--- About this task ---
Write out exactly the lines running from the one with "Click the filled gold rating star" to the last line of the entries, keeping both the first and the last.

--- Input data ---
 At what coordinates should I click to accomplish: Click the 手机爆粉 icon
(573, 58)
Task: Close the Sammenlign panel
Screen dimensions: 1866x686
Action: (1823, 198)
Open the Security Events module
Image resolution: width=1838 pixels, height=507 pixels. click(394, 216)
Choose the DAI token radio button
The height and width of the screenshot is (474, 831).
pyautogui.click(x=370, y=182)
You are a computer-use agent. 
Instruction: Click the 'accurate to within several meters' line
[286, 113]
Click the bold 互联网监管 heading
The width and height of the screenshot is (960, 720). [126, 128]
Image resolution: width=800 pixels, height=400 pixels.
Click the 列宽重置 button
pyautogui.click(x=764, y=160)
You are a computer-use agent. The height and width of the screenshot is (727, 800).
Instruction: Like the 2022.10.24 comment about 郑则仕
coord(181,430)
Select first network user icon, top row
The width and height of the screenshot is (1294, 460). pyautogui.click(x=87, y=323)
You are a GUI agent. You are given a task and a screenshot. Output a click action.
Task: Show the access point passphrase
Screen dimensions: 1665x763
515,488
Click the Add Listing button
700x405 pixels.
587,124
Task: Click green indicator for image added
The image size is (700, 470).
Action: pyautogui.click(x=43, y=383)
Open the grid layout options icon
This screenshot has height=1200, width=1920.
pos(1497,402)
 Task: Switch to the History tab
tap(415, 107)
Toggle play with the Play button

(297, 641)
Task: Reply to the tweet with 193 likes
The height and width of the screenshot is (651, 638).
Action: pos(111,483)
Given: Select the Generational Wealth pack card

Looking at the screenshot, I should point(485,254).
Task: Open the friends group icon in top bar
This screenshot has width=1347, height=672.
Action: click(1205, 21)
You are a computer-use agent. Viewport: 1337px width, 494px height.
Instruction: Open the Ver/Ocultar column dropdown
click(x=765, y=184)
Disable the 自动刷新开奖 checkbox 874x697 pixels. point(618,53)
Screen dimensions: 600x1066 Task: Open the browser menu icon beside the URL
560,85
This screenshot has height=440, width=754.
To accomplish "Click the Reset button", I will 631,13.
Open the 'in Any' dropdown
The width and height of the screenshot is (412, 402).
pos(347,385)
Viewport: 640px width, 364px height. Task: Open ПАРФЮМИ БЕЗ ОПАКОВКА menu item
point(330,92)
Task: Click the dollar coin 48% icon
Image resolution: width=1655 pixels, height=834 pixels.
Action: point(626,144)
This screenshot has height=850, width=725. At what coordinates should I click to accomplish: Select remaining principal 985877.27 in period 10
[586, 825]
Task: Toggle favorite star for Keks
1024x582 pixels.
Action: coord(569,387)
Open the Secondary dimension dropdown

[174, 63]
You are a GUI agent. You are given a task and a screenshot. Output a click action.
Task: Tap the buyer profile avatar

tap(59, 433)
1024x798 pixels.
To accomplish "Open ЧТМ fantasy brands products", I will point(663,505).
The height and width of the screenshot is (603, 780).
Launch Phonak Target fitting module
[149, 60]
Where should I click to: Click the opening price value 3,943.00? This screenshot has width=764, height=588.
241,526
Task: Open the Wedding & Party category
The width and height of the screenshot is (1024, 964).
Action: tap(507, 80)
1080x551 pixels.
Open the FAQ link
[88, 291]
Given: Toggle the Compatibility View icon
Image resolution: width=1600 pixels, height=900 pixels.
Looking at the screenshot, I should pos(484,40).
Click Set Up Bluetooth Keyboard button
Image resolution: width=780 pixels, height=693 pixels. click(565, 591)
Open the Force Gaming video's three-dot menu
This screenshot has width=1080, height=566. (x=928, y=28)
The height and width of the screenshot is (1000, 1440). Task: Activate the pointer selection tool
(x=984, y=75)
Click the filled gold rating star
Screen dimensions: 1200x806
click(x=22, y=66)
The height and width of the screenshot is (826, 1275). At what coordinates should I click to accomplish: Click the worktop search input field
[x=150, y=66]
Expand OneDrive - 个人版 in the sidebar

--- Task answer ---
Click the filled gold rating star
Screen dimensions: 1200x806
click(x=22, y=66)
The height and width of the screenshot is (826, 1275). At what coordinates should I click to accomplish: Click the worktop search input field
[x=150, y=66]
Expand OneDrive - 个人版 in the sidebar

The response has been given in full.